She nodded, and Coyrifan went forward.

Vasadax and several others called out a welcome to him as he came near. Greeting them with a nod and a wave, he went on toward his father. “Why did you not wake me?” he asked of Chief Ferrifan. “Am I not also one of your men, ready and willing to fight for the Mivusa tribe?”

Clasping his spear between both hands and raising it, Ferrifan saluted his son, his long blond braid and the crystalline Medelapira both jumping at the sharp movement and then slowly drifting back down to rest against his chest. His spear was twice as long and heavy as those that the others carried. It was much the same with his teeth, the pointed white triangles sharp as those of a shark as he smiled in a way that was not quite as welcoming as Coyrifan had hoped. “It is merely that I could not condone your participation in the killing of Chief Abenfor. Why spoil the affections of your soon-to-be warbride, when their love is so rarely given willingly?”

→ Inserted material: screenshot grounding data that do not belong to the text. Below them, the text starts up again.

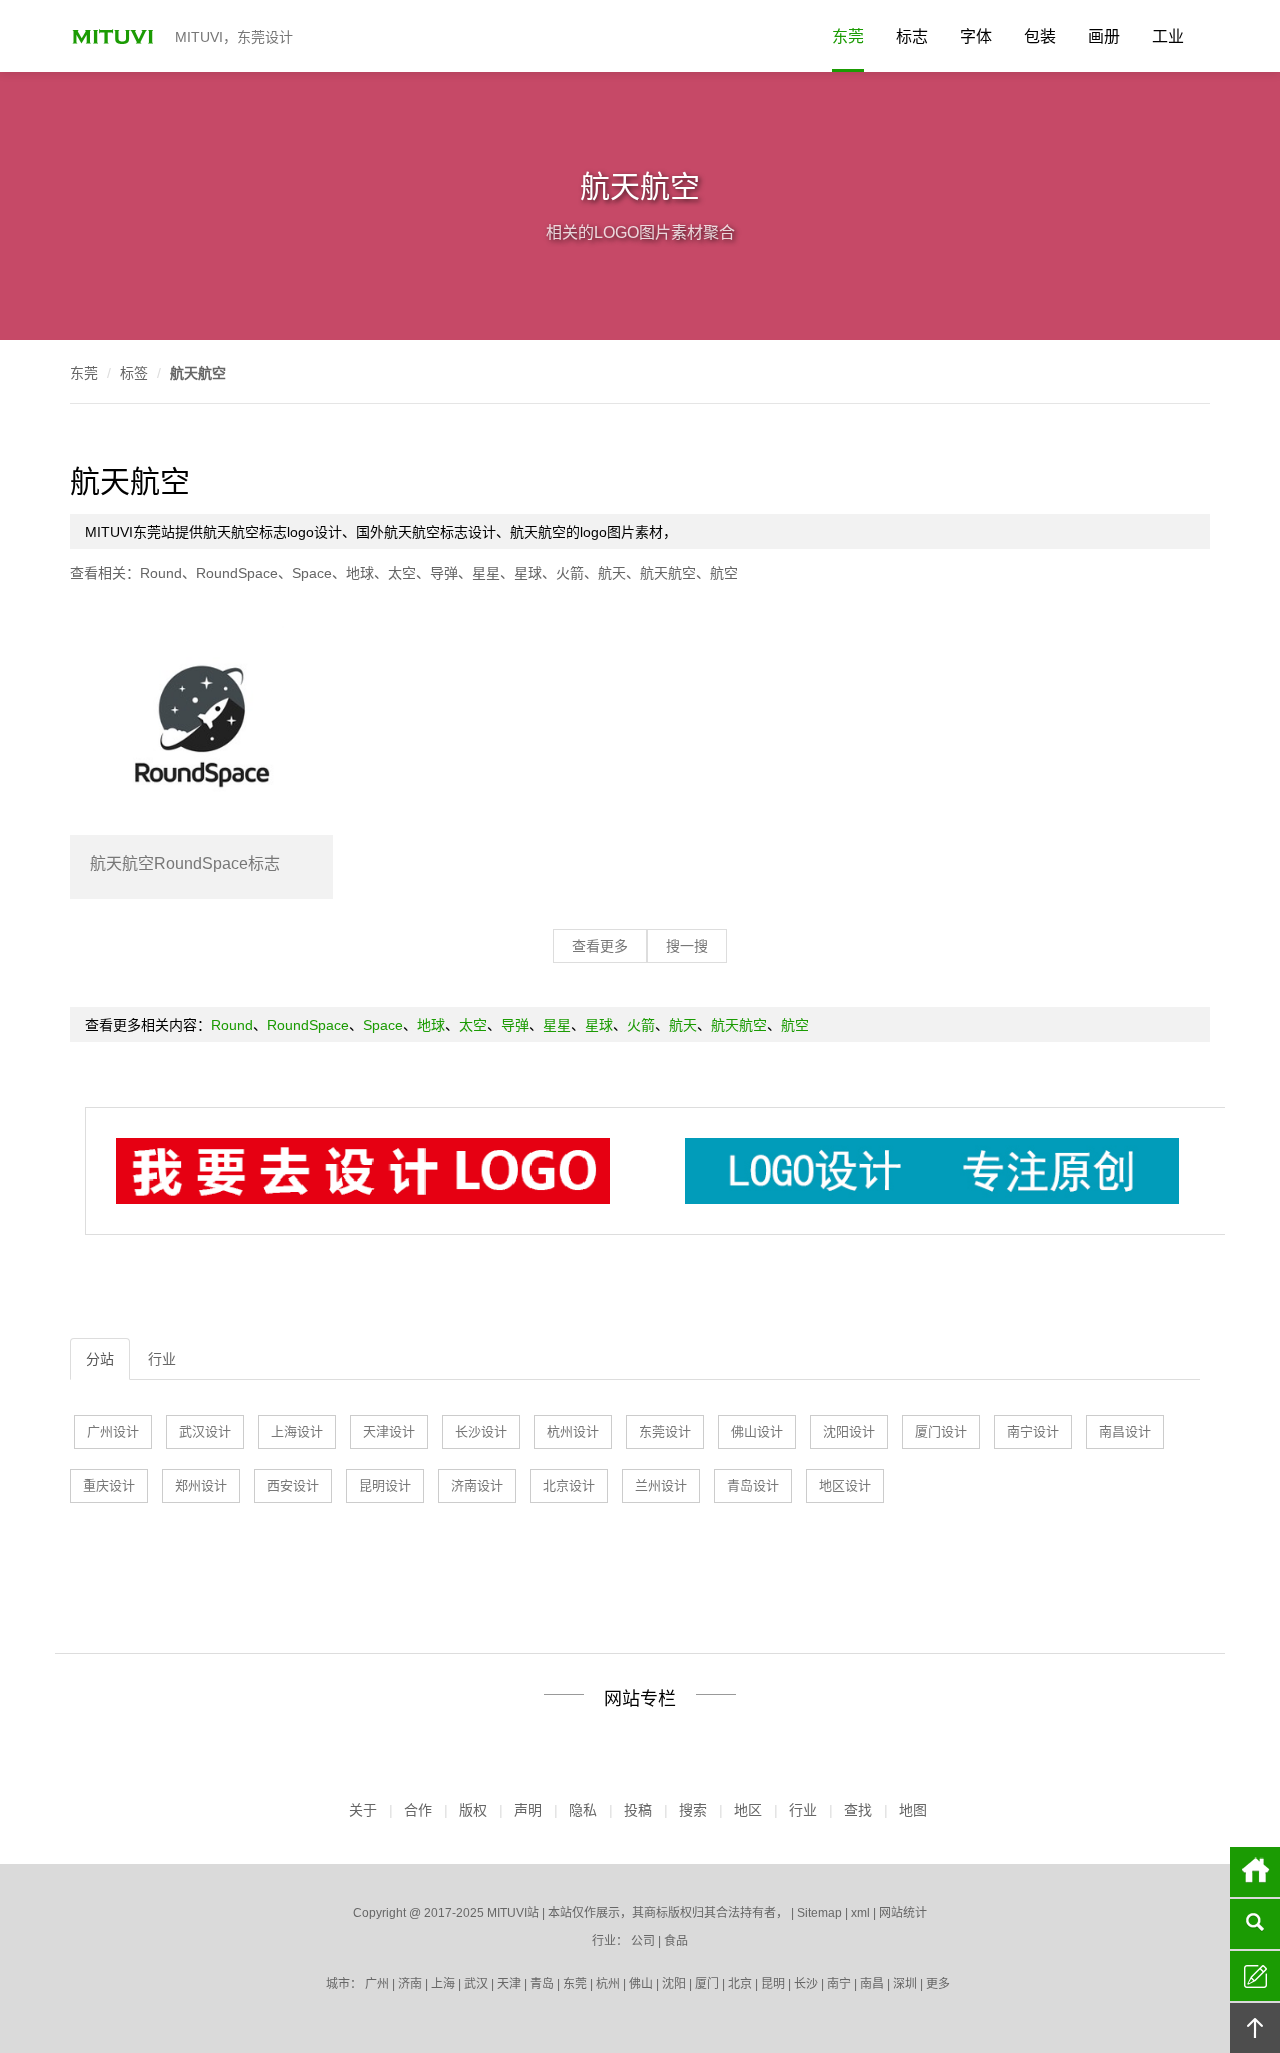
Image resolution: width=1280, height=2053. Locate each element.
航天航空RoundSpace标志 (185, 863)
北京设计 (569, 1485)
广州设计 (113, 1431)
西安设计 (293, 1485)
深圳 (905, 1984)
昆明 (773, 1984)
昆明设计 (385, 1485)
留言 (1255, 1976)
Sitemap (819, 1913)
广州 (377, 1984)
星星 (486, 573)
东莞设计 (665, 1431)
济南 (410, 1984)
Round (161, 573)
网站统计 (903, 1913)
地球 (360, 573)
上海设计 (297, 1431)
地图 (913, 1810)
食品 (676, 1941)
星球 (528, 573)
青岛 (542, 1984)
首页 (1255, 1872)
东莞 (848, 36)
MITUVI (115, 36)
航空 (724, 573)
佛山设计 (757, 1431)
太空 (402, 573)
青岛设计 (753, 1485)
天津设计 (389, 1431)
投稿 (638, 1810)
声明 (528, 1810)
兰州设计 (661, 1485)
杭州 (608, 1984)
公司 (643, 1941)
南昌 (872, 1984)
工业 (1168, 36)
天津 (509, 1984)
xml (860, 1913)
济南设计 (477, 1485)
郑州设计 (201, 1485)
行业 (162, 1359)
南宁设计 (1033, 1431)
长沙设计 (481, 1431)
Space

“Is it really so necessary to kill him?” Coyrifan glanced at the other men who were still clearly hesitant, their doubtful gazes compelling the chief’s son to try and offer some sort of aid. No one could act openly against Chief Ferrifan, only try to change his mind. Even the latter was mostly an honor reserved for his son alone.

“It is,” the chief said.

Coyrifan was about to speak again when his father turned to look down the far descent of the mountain. Not a word was heard from the chief as a deep rumble shook the waters, the sound of the earth itself groaning in pain.

No. Not the earth.

It was Meeoa.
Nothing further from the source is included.